War’s das bald mit Joe Biden? Der Druck auf den US-Präsidenten wächst. Selbst enge Verbündete bezweifeln inzwischen, dass der 81-Jährige der Richtige für vier weitere Jahre im Weißen Haus ist. Und nun?
Joe Biden ist nicht erst seit gestern alt. Seit Langem schimmert Patina auf dem demokratischen Urgestein, das seit mehr als einem halben Jahrhundert Teil der Washingtoner Machtelite ist. Doch spätestens seit dem desaströsen TV-Duell gegen seinen theoretisch ähnlich greisen Herausforderer Donald Trump wirkt der US-Präsident wie der älteste Mensch des Planeten.
Und dann auch noch Butler. Trump überlebte in dem Kleinstädtchen in Pennsylvania nicht nur vor den Augen der Nation um Ohresbreite einen Mordanschlag, sondern inszenierte sich gleich an Ort und Stelle zum Helden. Eine Meisterleistung in Sachen PR.
Dabei ware die Demokraten schon vorher ob ihres offenbar tatterigen Kandidaten im Panikmodus. Wie geht es jetzt weiter mit dem guten, alten Joe? Hat er ein Einsehen?
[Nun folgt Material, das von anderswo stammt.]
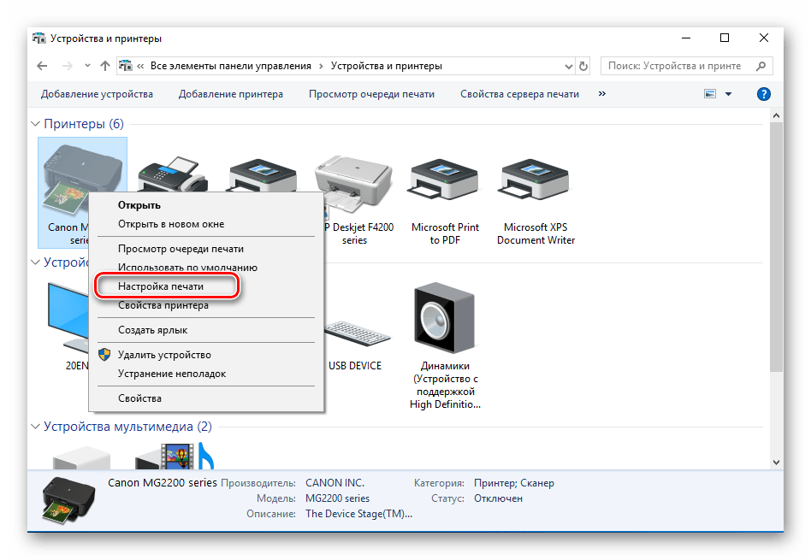Select Удалить устройство in context menu
Viewport: 811px width, 560px height.
click(x=164, y=355)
Wie sehr hat das TV-Debakel Biden bislang geschadet?
Noch schlimmer anzuschauen als das TV-Duell Biden vs. Trump waren 90 Minuten zuletzt nur bei einem EM-Spiel der englischen Fußballnationalmannschaft. Gegen den im besten Fall stotternden, im schlimmsten Fall völlig verlorenen Biden wirkte Trump wie ein quietschfideler Pfadfinder auf Ritalinentzug. Das nationale und internationale Medienecho fiel dementsprechend verheerend aus. Auch die nackten Zahlen sprachen Bände. Einer gemeinsamen Umfrage der „New York Times“ (NYT) und des Siena College zufolge verlor Biden anschließend drei Prozent seiner registrierten Wähler an Trump – noch nie war der Abstand zwischen den beiden Kandidaten so groß.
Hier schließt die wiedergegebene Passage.